# Exercise details:
To complete the exercise, write out all the data exactly.

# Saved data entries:
★ ★ ★ ★

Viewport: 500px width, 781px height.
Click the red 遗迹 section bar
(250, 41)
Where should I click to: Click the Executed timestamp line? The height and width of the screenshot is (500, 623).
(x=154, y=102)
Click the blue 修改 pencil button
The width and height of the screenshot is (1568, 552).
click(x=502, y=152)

★ ★ ★ ★

# Problem solution:
Viewport: 500px width, 781px height.
Click the red 遗迹 section bar
(250, 41)
Where should I click to: Click the Executed timestamp line? The height and width of the screenshot is (500, 623).
(x=154, y=102)
Click the blue 修改 pencil button
The width and height of the screenshot is (1568, 552).
click(x=502, y=152)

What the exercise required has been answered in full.